ボクは白と水色の渦に吸い込まれていき――辿り着いた先には恥ずかしそうに照れ笑いをする老婆が居た。
訊かなきゃ良かった、知らなきゃ良かった、やぶ蛇だった。
頭を振って悪夢を振り払う。揺れる銀髪に、老婆の幻影が押し流されていく――。
よし、気持ちを切り替えよう!
「その話はおいといて、もう1つの質問です。どうしてこんな場所に? もしかして、ボクを手伝いに? 」
「残念! とある方を迎えに来たんです、と言っても――これって、とんでもない状況になってます? 」
手を翳して街道を見やるリザさん。間近で見ると本当に綺麗だ。おっと、見とれている場合じゃなかった!
「はい、馬車が盗賊団に襲われているみたいです。助けたいけど――」
「えっ!? この人、盗賊なんですか! まだ生きているみたいですけど、人質に使いましょうよ! 」
「リザさんってえげつない!! けど、盗賊相手に人質を取ってもあまり期待できないかも」
「では、縛って吊るしておきますね! エルフの森に入った罰です! 」
「分かりました、お任せします――」
★☆★
「リンネ様、盗賊なんてちゃちゃっとやっつけてくださいよ、応援してますから! 」
吊された男の股間に左右のパンチを当てながら無茶を言うリザさん。
「12歳のこんなにか弱そうな女の子が、あのごっついおじさん達に勝てると思いますか? 」
「女の武器を使えば――」
「もう良いです! 時間がないから協力してください! リザさんって精霊魔法が使えるんですよね? 」
「中級までですが。と言うか、精霊魔法しか使えません」
この美少女エルフ、意外とポンコツだったり? まぁ、ボクが知ってる精霊魔法なら、あっと言う間に局面を打開できるはず!

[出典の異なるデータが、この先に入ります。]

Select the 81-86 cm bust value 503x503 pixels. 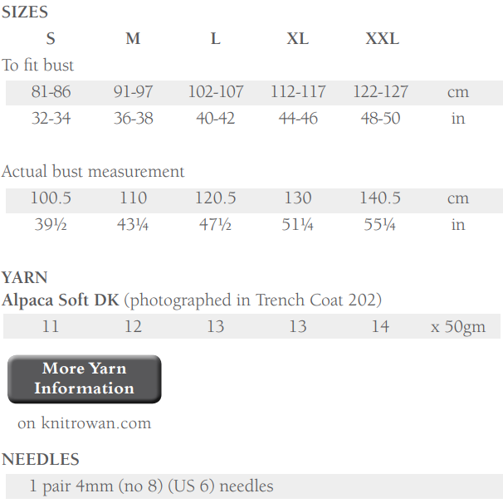coord(51,92)
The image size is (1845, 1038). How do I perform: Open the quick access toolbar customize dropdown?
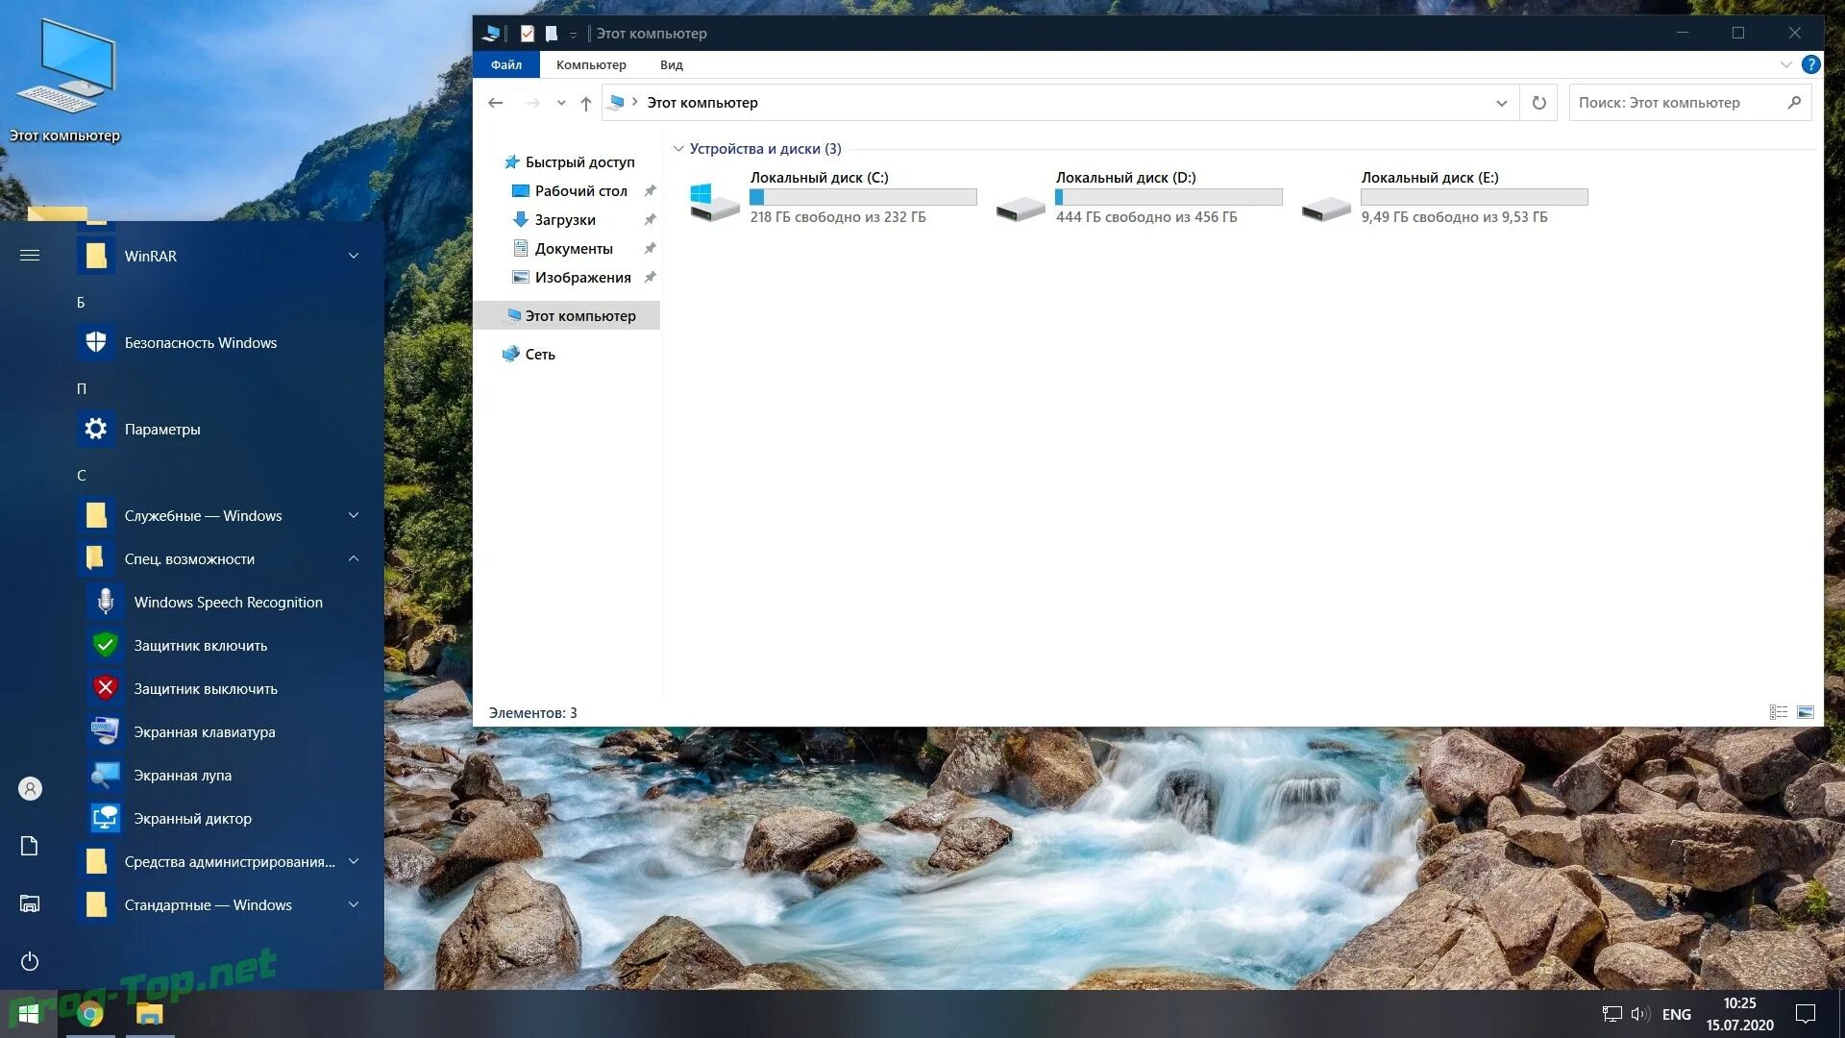point(573,34)
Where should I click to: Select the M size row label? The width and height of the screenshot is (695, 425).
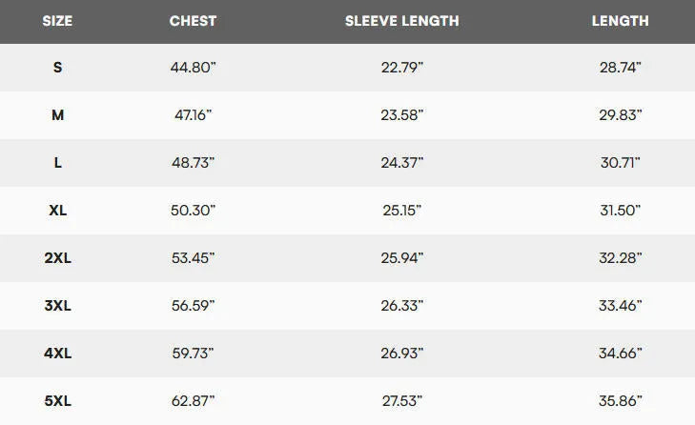(x=57, y=115)
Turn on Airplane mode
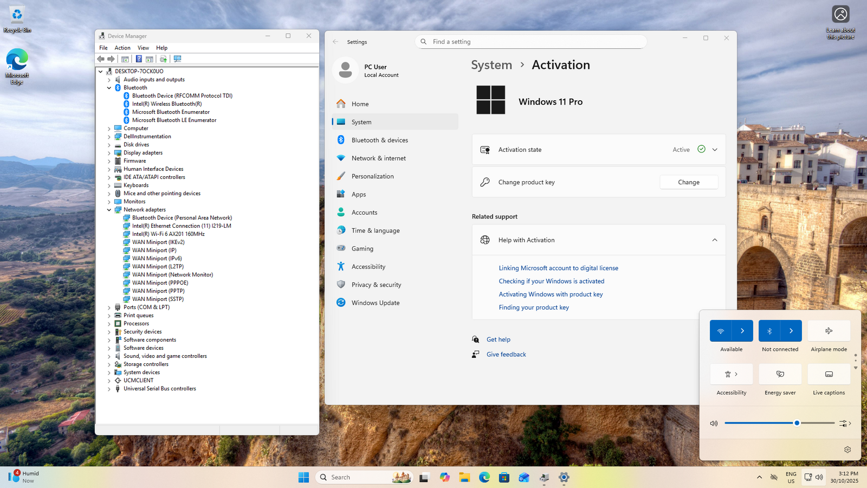 point(829,331)
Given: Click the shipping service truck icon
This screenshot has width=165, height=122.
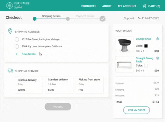Looking at the screenshot, I should coord(10,71).
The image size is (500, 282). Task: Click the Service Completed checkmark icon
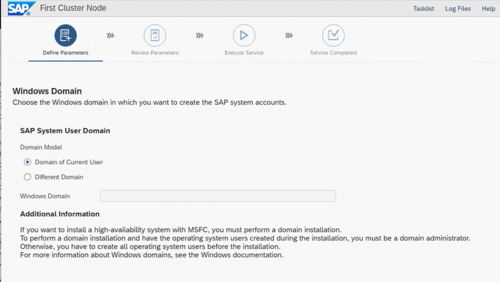click(x=333, y=35)
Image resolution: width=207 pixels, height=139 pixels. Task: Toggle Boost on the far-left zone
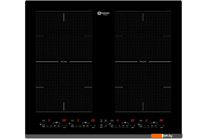click(x=44, y=121)
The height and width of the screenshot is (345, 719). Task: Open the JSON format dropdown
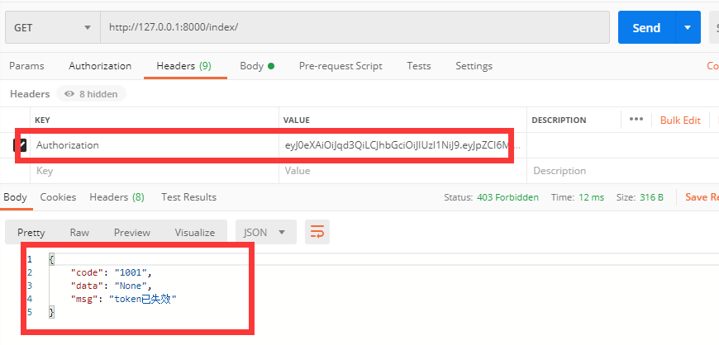tap(265, 232)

「まず、こちらは数が足りません。精霊魔法で何とかなりませんか? 」
「任せて下さい! 森でエルフにケンカを売るとか、盗賊って頭が沸いてるんでしょうね」
徐々に怒りが倍増してきたのか、杖で地面を抉る彼女の手にも力が篭もっていく。
力強く大地に描かれた半径1mほどの魔法陣――その中に杖を突き立て、彼女が朗々と詠唱を始める。これは、精霊召喚だ!

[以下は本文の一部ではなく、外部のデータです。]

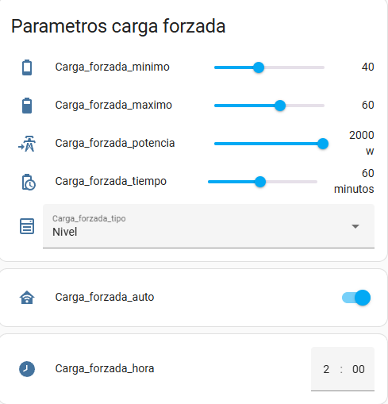Image resolution: width=388 pixels, height=404 pixels.
Task: Click the transmission tower icon for potencia
Action: tap(27, 144)
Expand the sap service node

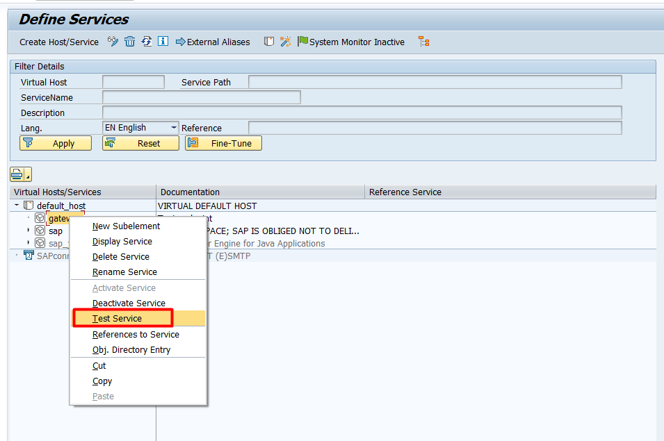click(29, 231)
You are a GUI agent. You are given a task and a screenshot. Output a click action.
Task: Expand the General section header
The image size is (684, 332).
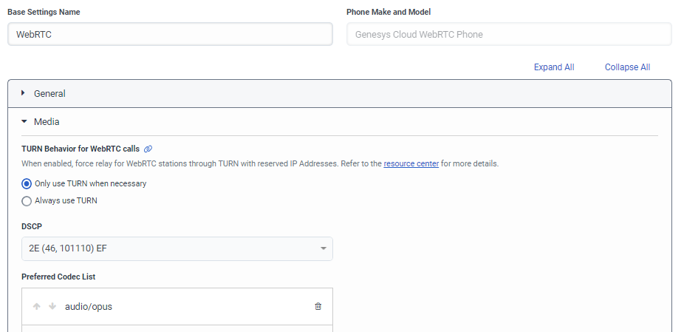[50, 93]
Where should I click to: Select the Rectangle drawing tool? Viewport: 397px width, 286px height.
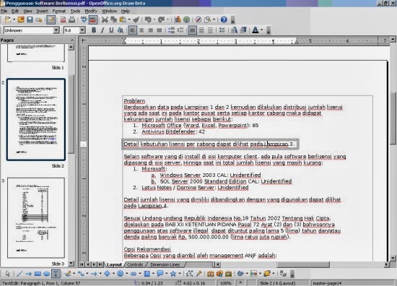point(38,274)
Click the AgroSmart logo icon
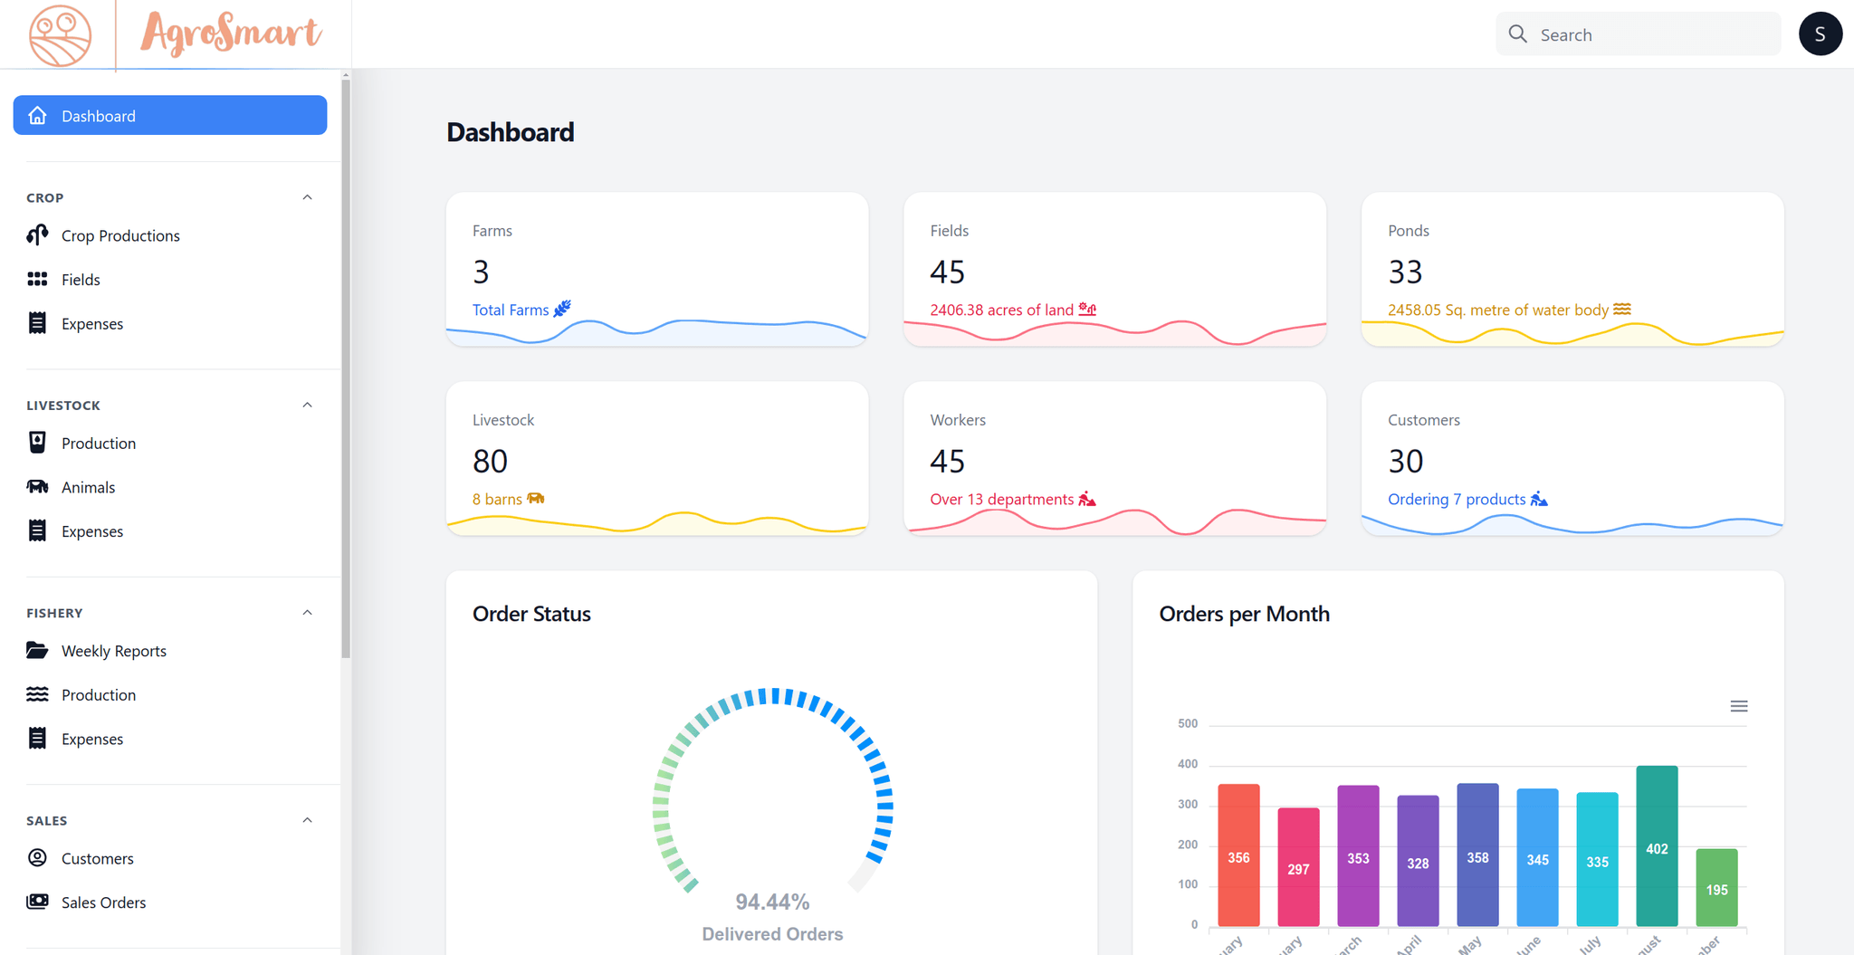Screen dimensions: 1854x955 [x=60, y=35]
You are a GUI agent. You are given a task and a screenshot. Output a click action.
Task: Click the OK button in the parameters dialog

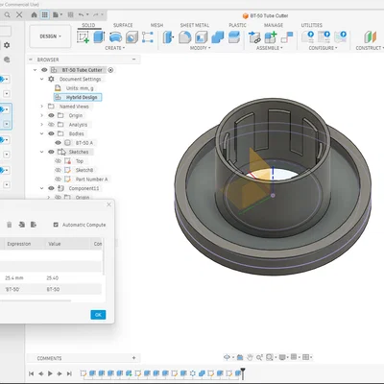pyautogui.click(x=98, y=315)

「古の契約により我は汝ら森の友に請う! 我が召喚に応じよ!! 」
魔法陣が緑色に煌めくと、そこから見知った顔たちが湧き出てきた。
「あっ、お久し振りです――」
「あれ? トレントとは知り合いでした? 」
リザさんの嬉しそうな笑顔を見ると、正直に言い辛くなってしまった。
「いえ……さっき森の中で出会って、ちょっとバンジーごっこしただけの仲ですが。なんか、視線が痛い気がしますね」
「彼らは森の守護精霊ですからね、鼻さえ叩かなければ優しい性格ですよ」
「それは旅立つ前に言って欲しかった! おっと、過去は忘れて早く馬車を助けましょう! 」
「そうでした! 森の友トレントよ、我らの敵を蹂躙して!」
「ちょっ!! リザさん助けて!!  」
「トレント! その方は勇者リンネ様よ! 敵はあっちの盗賊たちだからっ! 」
ボクの細い脚に巻き付いてきた枝が解けていく。トレントさんは、とっても悔しそうな表情を浮かべて森を下っていく――。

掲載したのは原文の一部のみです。